There are two levels of primitive support within the GraphicsWindow class: one set uses device-independent 3D eye coordinates and the other uses device-dependent window coordinates. At each level there are routines for polylines, polygons (triangles), markers, and annotation text.
The device-dependent routines do not provide any support for clipping or range testing! For speed, these routines assume that all coordinate values passed in are valid. If invalid values are present, the results are unpredictable, but a program crash or corruption of the 3ds max system is almost guaranteed.
The higher-level routines transform their coordinate lists through the current affine and camera transformations, clipping when necessary, and then call the corresponding low-level routines.
These routines are designed to optimize the rendering of meshes composed of vertex and connectivity lists. This process works as follows:
Each vertex is transformed using the model-to-device transformation routine, and the resulting device coordinates and clip flags are cached.
For each triangle in the connectivity list, the clip flags are examined to classify the triangle into one of the following three cases:
If all vertices lie outside the viewing frustrum, the triangle is trivially rejected.
If all vertices lie inside the viewing region, it is rasterized using the cached device coordinates and the low-level primitive routines.
If the triangle is clipped by the viewing region, its model coordinates are sent to the high-level routines where the triangle is appropriately clipped and rasterized.
Note that this approach only transforms and clip-checks most vertices once. (Only in the rare case that a primitive is clipped do the associated vertices have to be transformed again.) Since most vertices in a mesh are shared, this provides an efficient means to rasterize the entire mesh.
Materials and Lighting
As mentioned above, the geometric primitives in a GraphicsWindow do not directly support lighting.

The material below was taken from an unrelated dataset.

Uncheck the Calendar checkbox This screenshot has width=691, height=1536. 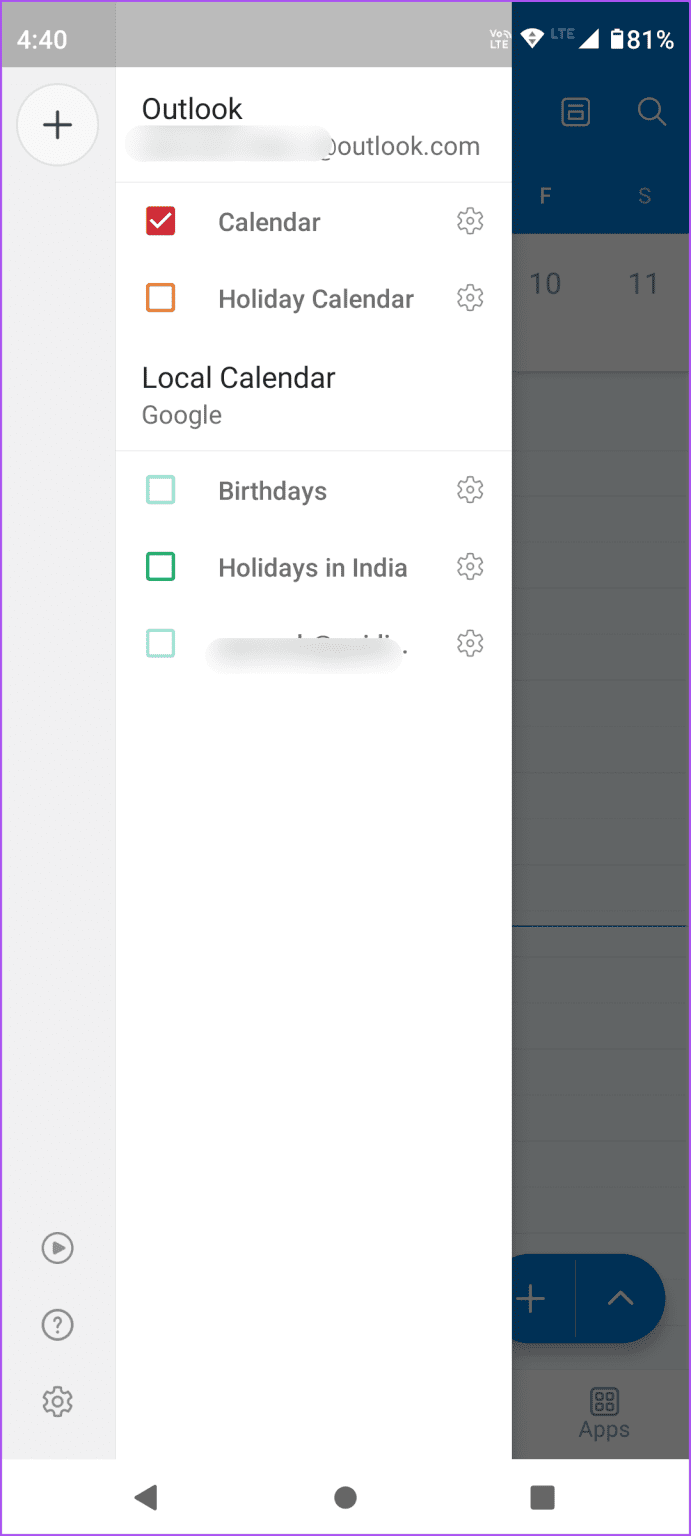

Rather, polylines and polygons can be provided with colors for each vertex. If provided (and the rendering limit allows for it), the device driver will interpolate the vertex colors as the primitive is rasterized.
To facilitate the lighting process, there are methods to specify light properties (type, color, angles, etc.), position and direction, and to specify material properties (ambient, diffuse, and specular colors, etc.) Once a material and a set of lights are specified, a given vertex / normal vector pair may be "rendered" by calling the lightVertex() method. This method uses the position and normal vector direction to produce an RGB triple representing the lit color.

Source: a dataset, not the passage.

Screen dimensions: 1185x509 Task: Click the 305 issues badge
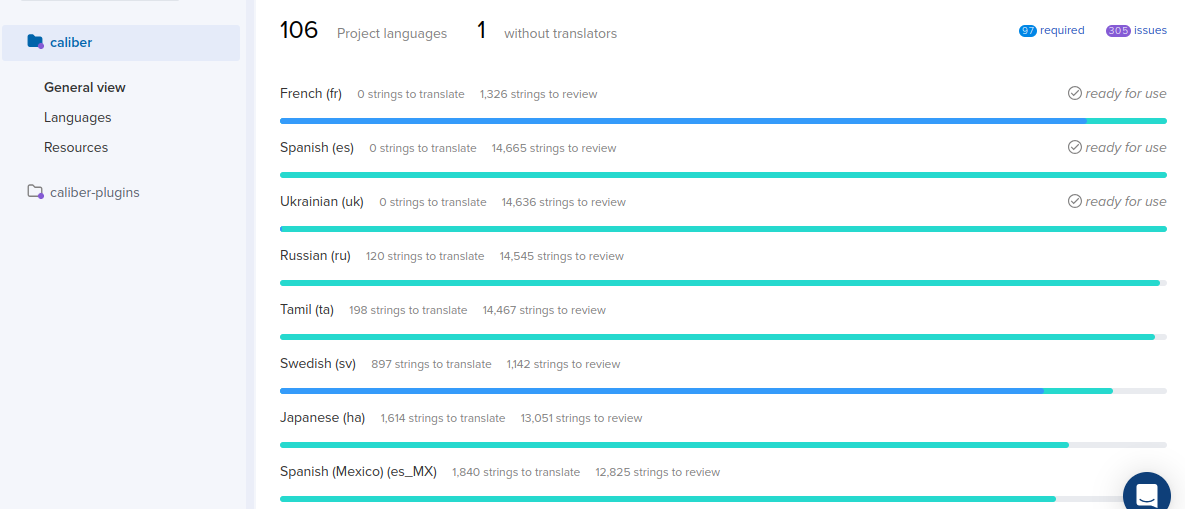point(1118,31)
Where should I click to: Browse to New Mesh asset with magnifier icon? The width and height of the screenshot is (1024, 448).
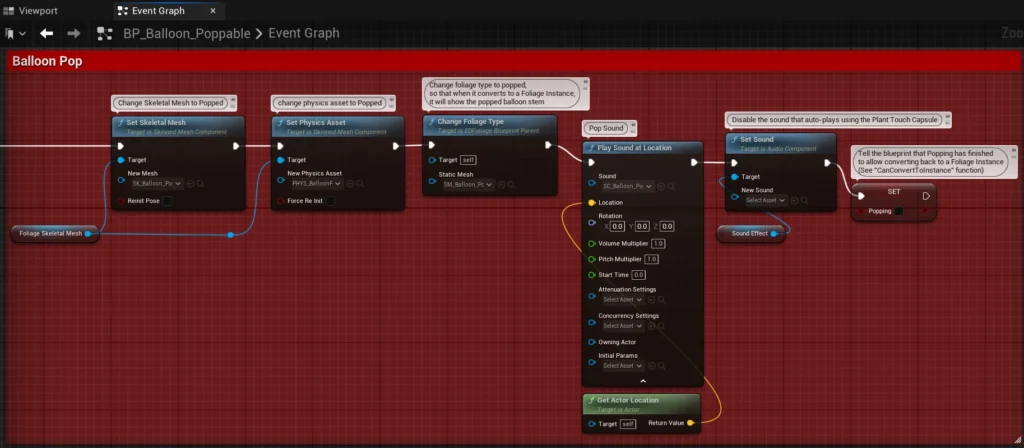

Logically speaking, for lit primitives the pipeline described above is modified by having each vertex lit at the time it is transformed. The resulting RGB triples can then be cached and later used during rasterization of the primitive. In the mesh class, the actual renderer uses a lazy evaluation algorithm so that only vertices that may appear on-screen get lit.
Hit Testing
It is also possible to test each primitive for intersection or containment within a specified "hit region". The region may be a point (+/- epsilon), a rectangle, a circle, or a fence (an arbitrary polygon region).
Hit testing is done through a side-effect mechanism. When hit-testing is enabled, primitives set a flag if they pass through or are fully contained in the hit region. (When in this mode, the primitives do not cause any visual side-effects -- in particular, they do not change the image or Z buffers.)
By clearing the flag before a primitive is rendered, and checking it immediately afterwards, a hit-check for that particular primitive is made. Hit testing on vertices, edges, entire meshes, etc., can be accomplished by rendering only the desired primitives and checking the hit flag at the desired granularity.
When the hit region is a single point, each "hit" primitive also sets a distance variable (representing distance from the hit point to the line in wireframe mode, and Z distance in filled mode), so that "smart" hit testing -- i.e. choosing the closest primitive to the hit point -- may be implemented.